### Task input ###

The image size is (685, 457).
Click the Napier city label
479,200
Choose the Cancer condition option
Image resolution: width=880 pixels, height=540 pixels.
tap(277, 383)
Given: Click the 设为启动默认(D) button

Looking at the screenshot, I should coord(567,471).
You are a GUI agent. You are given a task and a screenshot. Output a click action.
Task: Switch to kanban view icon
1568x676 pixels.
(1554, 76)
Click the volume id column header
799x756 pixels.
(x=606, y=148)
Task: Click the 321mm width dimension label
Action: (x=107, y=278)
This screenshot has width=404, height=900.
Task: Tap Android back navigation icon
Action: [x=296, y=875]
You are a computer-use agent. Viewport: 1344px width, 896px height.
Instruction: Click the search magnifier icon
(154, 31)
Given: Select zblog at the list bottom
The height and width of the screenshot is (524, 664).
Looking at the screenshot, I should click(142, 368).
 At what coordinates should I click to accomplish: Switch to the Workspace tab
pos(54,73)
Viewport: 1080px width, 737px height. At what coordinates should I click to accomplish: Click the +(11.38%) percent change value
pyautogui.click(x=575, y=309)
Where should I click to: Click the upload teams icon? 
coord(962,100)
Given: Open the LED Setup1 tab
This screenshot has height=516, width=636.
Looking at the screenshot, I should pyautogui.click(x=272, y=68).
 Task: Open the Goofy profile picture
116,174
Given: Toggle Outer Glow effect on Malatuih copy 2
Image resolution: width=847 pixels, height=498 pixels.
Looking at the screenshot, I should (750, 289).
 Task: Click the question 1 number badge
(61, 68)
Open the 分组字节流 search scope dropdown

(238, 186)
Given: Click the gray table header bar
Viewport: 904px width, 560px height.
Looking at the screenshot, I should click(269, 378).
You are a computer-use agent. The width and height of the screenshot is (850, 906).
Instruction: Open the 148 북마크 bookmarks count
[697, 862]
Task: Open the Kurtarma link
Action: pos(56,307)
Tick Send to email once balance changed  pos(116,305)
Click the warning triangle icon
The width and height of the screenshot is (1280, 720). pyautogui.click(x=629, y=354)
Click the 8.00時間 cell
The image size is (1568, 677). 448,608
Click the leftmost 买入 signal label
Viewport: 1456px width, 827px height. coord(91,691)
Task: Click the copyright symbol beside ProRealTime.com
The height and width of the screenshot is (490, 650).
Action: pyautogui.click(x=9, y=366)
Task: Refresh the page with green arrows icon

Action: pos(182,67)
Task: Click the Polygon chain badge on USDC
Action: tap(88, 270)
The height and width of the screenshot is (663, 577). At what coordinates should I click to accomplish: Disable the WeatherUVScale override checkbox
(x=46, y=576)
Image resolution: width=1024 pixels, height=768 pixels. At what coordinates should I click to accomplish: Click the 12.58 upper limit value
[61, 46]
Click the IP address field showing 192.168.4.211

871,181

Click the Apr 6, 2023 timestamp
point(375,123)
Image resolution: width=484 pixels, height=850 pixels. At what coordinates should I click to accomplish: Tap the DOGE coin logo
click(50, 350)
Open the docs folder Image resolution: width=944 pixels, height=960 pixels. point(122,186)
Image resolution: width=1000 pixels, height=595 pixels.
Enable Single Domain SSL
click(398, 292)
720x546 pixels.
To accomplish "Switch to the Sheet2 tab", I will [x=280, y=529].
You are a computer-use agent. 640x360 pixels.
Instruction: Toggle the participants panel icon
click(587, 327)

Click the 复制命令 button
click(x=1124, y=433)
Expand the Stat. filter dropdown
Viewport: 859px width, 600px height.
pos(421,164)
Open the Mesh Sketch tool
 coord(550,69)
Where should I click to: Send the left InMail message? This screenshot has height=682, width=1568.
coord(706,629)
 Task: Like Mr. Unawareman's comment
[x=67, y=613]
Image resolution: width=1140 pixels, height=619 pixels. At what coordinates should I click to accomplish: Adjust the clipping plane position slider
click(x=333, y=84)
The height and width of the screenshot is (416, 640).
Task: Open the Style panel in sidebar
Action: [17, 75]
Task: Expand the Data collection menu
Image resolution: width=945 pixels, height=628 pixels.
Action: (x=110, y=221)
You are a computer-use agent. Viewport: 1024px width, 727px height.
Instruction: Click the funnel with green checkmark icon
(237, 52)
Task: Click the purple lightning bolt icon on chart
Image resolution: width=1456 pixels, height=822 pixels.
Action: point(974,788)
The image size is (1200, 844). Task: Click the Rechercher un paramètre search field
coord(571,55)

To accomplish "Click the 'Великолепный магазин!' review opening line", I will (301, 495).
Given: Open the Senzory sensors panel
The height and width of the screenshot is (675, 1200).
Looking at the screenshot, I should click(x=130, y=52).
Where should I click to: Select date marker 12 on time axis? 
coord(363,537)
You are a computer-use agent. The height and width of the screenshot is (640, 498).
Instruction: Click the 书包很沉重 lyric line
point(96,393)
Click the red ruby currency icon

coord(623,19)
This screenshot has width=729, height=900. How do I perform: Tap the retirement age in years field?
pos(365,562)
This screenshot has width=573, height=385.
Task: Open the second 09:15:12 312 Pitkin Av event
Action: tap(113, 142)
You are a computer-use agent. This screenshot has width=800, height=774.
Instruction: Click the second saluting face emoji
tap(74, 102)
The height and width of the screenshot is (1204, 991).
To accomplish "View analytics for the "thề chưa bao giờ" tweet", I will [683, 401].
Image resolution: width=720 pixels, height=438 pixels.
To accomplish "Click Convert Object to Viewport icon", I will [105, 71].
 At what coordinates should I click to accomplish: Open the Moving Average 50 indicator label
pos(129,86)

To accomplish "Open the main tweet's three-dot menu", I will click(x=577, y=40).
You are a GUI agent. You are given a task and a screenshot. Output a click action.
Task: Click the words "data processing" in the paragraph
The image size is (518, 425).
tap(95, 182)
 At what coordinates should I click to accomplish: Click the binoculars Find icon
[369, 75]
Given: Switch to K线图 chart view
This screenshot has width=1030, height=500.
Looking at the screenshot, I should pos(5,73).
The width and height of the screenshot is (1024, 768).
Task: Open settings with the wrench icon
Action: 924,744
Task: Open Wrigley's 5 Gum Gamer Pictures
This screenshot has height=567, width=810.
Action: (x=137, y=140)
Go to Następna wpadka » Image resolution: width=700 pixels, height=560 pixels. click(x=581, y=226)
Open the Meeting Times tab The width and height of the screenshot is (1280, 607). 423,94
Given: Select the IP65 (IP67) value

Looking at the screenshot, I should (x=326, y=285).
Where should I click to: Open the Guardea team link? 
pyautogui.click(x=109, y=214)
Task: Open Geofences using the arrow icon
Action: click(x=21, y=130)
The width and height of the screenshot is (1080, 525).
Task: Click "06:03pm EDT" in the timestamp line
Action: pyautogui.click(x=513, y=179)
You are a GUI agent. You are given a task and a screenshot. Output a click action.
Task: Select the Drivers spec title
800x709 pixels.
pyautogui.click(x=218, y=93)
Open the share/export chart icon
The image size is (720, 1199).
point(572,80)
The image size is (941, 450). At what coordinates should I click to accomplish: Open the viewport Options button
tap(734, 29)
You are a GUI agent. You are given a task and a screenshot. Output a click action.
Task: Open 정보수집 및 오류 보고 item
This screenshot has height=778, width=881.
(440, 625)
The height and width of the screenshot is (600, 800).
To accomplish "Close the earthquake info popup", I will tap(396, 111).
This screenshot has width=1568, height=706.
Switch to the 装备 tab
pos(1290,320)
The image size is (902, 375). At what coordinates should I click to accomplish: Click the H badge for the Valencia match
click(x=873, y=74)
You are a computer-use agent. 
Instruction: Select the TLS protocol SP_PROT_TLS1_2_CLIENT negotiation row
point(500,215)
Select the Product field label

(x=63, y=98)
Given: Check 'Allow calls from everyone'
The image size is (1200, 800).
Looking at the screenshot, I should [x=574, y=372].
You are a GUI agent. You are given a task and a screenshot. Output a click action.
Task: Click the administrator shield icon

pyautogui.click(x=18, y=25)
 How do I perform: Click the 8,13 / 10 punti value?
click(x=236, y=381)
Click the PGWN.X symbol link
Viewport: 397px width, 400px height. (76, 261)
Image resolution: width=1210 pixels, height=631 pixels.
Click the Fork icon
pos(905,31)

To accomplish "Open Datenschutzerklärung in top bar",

###

Check each line of the entries above, and show every one holding the word "will".

To accomplish "Switch to the Sheet2 tab", I will [x=280, y=529].
To accomplish "Click the 'Великолепный магазин!' review opening line", I will (301, 495).
To accomplish "View analytics for the "thề chưa bao giờ" tweet", I will [683, 401].
To accomplish "Click Convert Object to Viewport icon", I will [105, 71].
To accomplish "Open the main tweet's three-dot menu", I will click(x=577, y=40).
To accomplish "Close the earthquake info popup", I will tap(396, 111).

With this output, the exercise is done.